Neste entendimento, a narrativa emerge como mais um elemento importante a considerar tendo em vista a proposta deste estudo. Brockmeir e Harré (2003) explicitam uma compreensão de narrativa em consonância com a postura crítica promovida pelo giro lingüístico, considerando-a na condição de um tipo de prática discursiva de caráter contextualizado, aberto, flexível, fluido e transitório. Narrativas assumem as formas da situação em que ocorrem.

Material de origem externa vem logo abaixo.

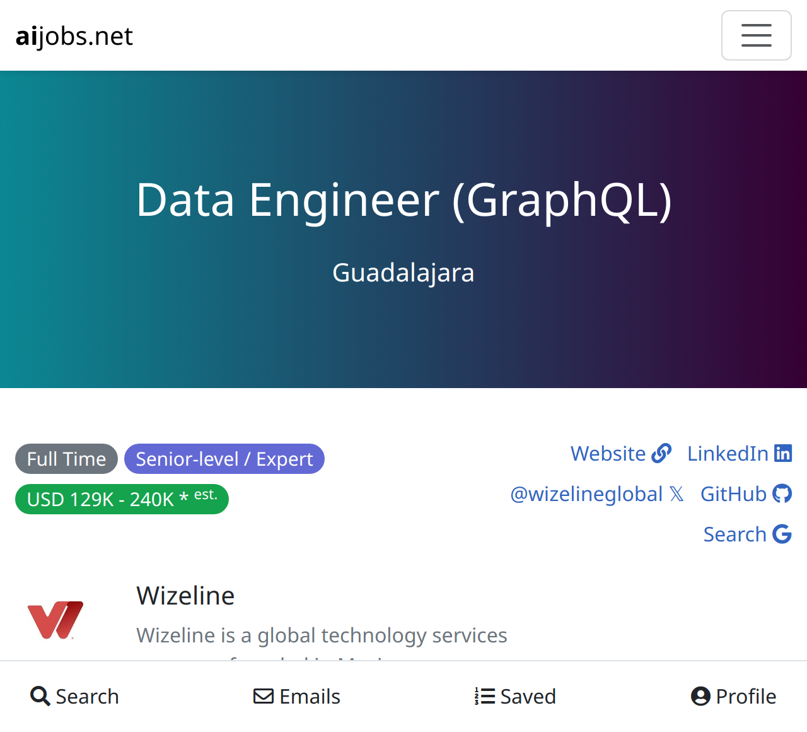
Task: Click the USD 129K - 240K salary badge
Action: coord(122,499)
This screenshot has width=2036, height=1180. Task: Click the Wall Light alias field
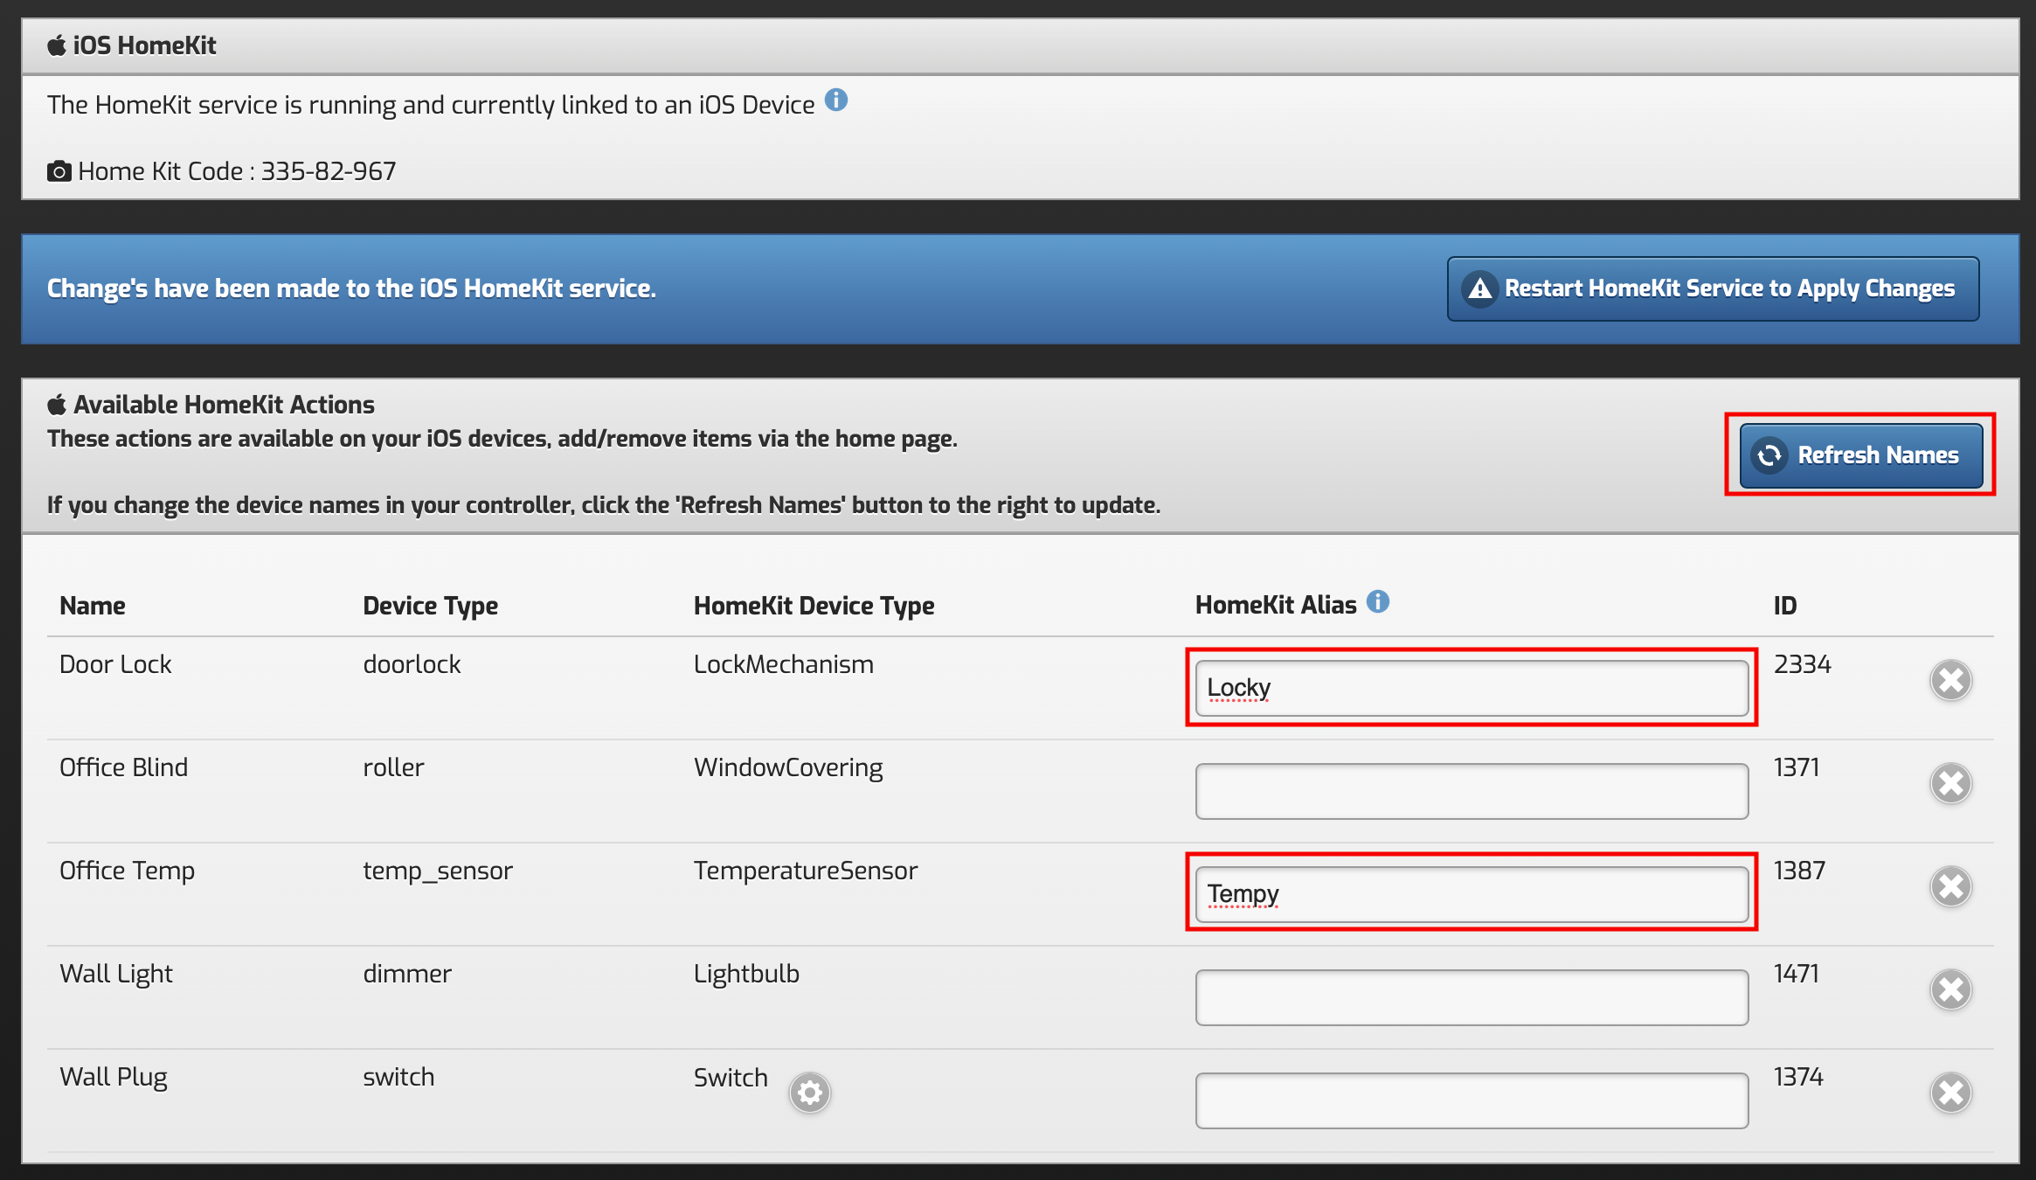(1472, 997)
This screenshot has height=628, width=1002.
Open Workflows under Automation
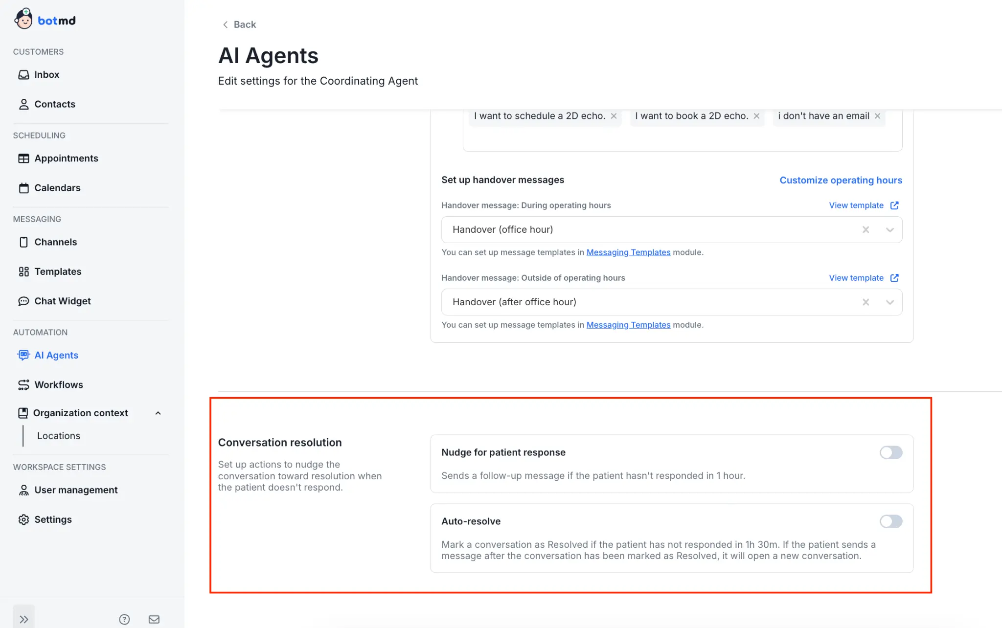(x=58, y=384)
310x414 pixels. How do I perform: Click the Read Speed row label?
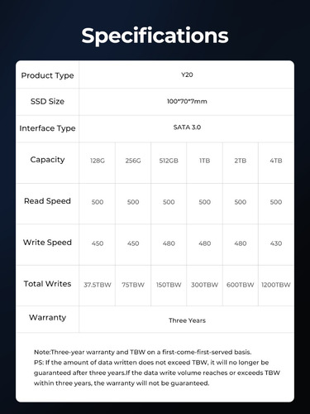[47, 201]
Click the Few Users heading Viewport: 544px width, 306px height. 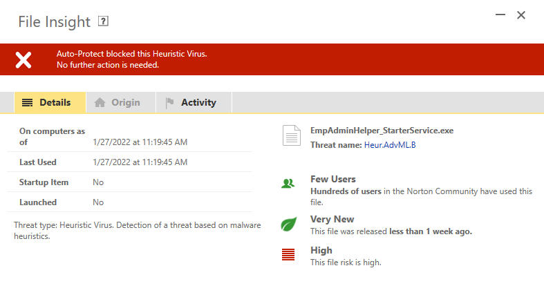point(332,179)
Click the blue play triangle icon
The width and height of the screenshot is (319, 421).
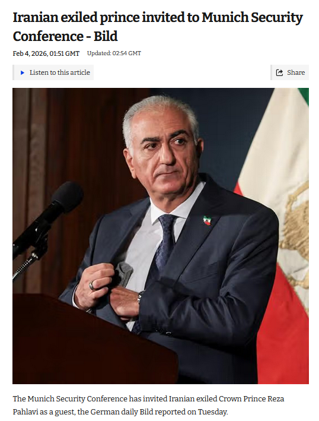[x=23, y=72]
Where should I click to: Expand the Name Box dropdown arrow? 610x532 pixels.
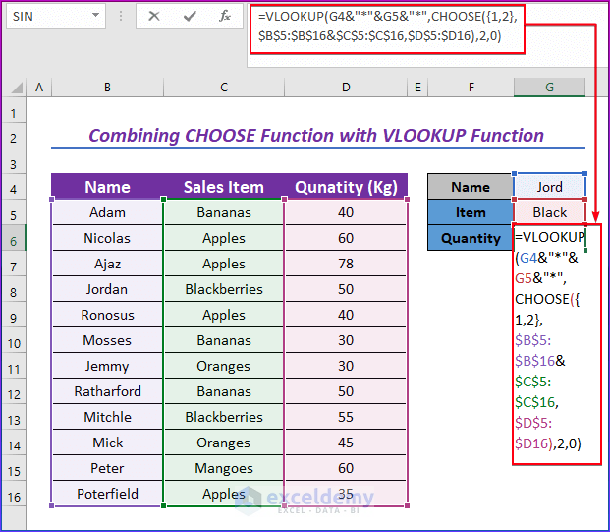[x=95, y=15]
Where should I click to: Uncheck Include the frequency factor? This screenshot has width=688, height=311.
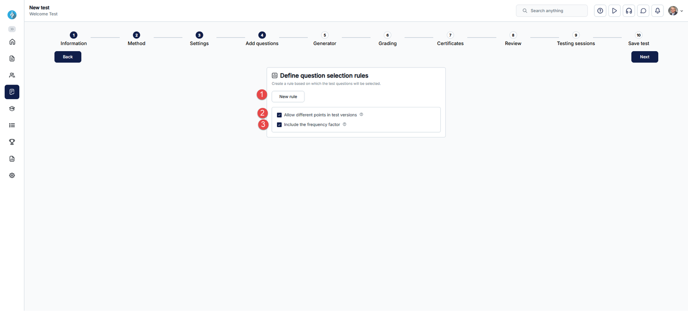pos(280,125)
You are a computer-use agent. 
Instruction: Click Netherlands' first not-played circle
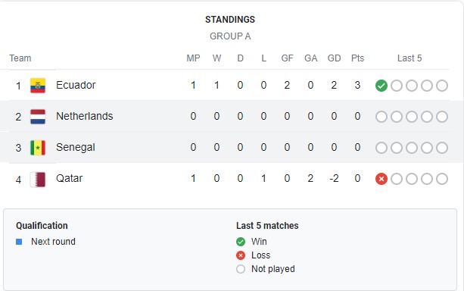point(381,117)
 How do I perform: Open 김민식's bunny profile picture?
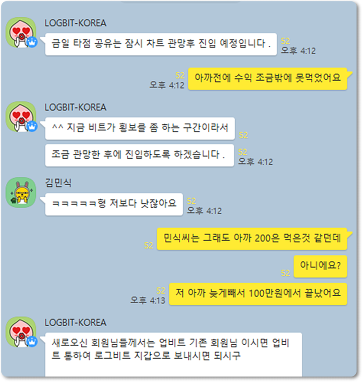point(21,192)
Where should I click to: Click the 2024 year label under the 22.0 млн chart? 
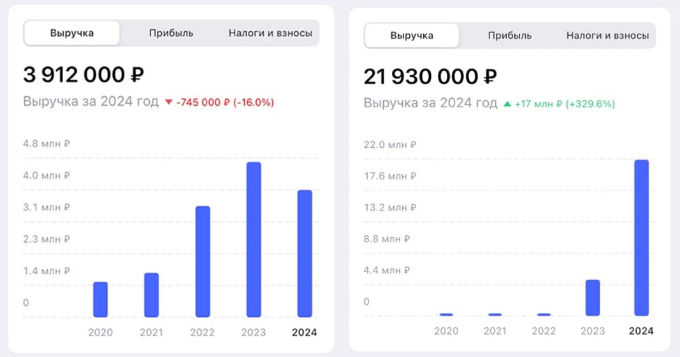pyautogui.click(x=641, y=331)
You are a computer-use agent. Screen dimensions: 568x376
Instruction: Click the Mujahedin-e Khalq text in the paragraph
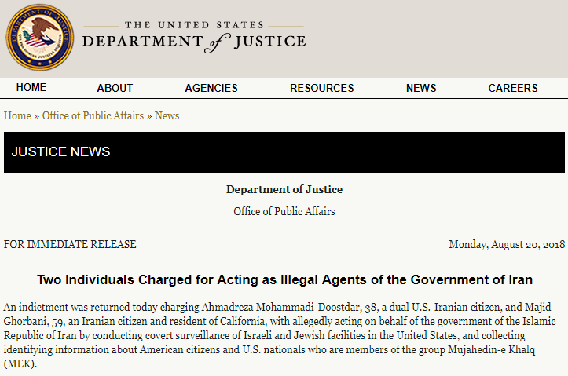pos(491,349)
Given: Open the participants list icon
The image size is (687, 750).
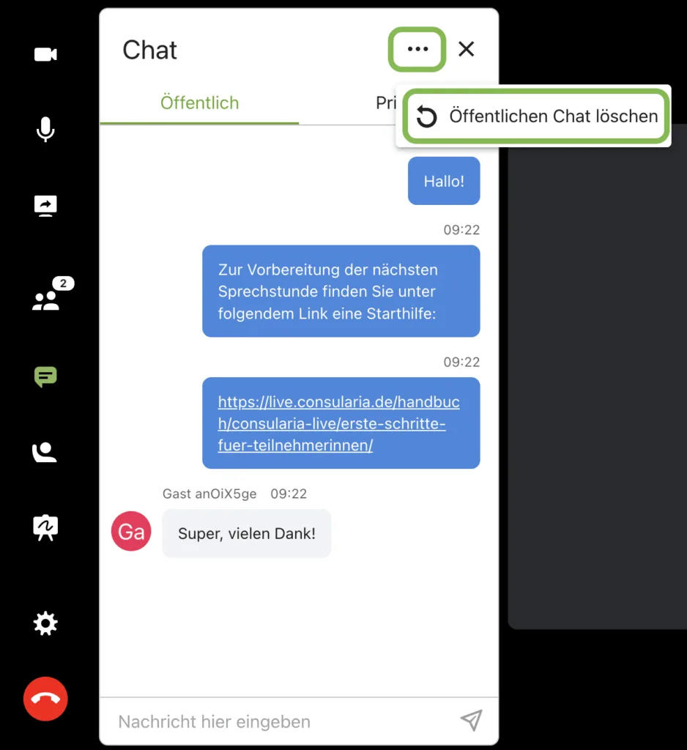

De acordo com os mencionados autores, tal noção, inspirada na produção de Bruner (1997), tem sido utilizada em investigações sobre os modos pelos quais organizamos nossas experiências de vida, considerando que “é sobretudo através da narrativa que compreendemos os textos e contextos mais amplos, diferenciados e mais complexos de nossa experiência” (BROCKMEIR; HARRÉ, 2003, p.526).

Desse modo, prosseguem os autores, o termo narrativa tem sido generalizado para denominar a comunicação sobre eventos da vida tais como uma situação 62

complicada, uma angústia, uma intenção, um sonho. Trata-se assim de versões do cotidiano das pessoas, são descrições e argumentações de acordo com os contextos nos quais se inserem, envolvendo cenários, personagens e tramas. Advertem os autores que, ainda que concebida como versões, as narrativas não se configuram como invenções individuais nem descrições objetivas, antes devem ser ouvidas como articulações de pontos de vista de vozes situadas - no sentido bakhtiniano já exposto.

Esta noção de narrativa busca levar em conta as múltiplas possibilidades de versões diferentes acerca das complexidades da vida humana. Argumentam ainda Brockmeir e Harré (2003) que viver implica construir sentidos sobre o que experienciamos, sendo que evidenciamos o modo como lidamos com nossas tensões e dificuldades da vida narrando ou conversando, dando contornos aos nossos medos, dúvidas, desejos, intenções. Por tal motivo, a questão não está em perceber as narrativas como fins em si mesmas, mas considerá-las articuladas às condições e contextos nos quais as pessoas, narrando suas experiências, posicionam-se e constroem sentidos.

Entendendo, portanto, a criança como pessoa ativa e produtiva nos contextos dos quais faz parte, que se posiciona nas relações cotidianas e que produz sentidos pela linguagem em uso - ou, mais precisamente, em suas narrativas - nossa tarefa investigativa consistiu em conversar com crianças de modo a compreender que sentidos elas vêm construindo e como se posicionam nas suas relações familiares conflituosas.